Using the data below, copy every line that contains the word "link".

EXERCISE DATA START

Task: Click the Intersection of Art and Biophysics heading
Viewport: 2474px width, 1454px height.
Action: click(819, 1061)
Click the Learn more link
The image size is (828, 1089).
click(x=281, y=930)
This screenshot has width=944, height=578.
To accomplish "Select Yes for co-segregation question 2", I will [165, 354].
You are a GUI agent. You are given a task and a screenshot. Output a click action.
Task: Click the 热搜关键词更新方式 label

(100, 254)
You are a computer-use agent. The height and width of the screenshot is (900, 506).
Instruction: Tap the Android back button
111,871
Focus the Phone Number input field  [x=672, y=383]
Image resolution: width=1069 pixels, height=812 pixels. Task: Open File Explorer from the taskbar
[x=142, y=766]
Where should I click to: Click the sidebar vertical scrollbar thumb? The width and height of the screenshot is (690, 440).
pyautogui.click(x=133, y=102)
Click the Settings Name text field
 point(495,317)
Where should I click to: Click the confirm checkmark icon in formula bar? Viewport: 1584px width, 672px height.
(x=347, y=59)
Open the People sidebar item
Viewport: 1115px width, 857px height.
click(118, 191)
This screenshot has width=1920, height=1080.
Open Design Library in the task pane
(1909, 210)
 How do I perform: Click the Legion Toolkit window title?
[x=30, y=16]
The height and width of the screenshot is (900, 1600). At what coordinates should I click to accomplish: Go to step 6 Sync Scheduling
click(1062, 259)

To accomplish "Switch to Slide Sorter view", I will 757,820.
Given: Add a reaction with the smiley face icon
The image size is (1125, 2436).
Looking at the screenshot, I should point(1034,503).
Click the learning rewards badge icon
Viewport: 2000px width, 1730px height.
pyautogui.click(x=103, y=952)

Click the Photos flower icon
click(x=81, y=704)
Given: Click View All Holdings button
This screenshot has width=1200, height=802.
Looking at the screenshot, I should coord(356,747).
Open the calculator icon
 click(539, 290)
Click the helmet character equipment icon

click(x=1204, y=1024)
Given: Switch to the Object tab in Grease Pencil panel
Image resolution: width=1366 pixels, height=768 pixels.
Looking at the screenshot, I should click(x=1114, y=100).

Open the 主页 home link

EXERCISE DATA END

» ANSWER SPACE
Click the Learn more link
Open the 主页 home link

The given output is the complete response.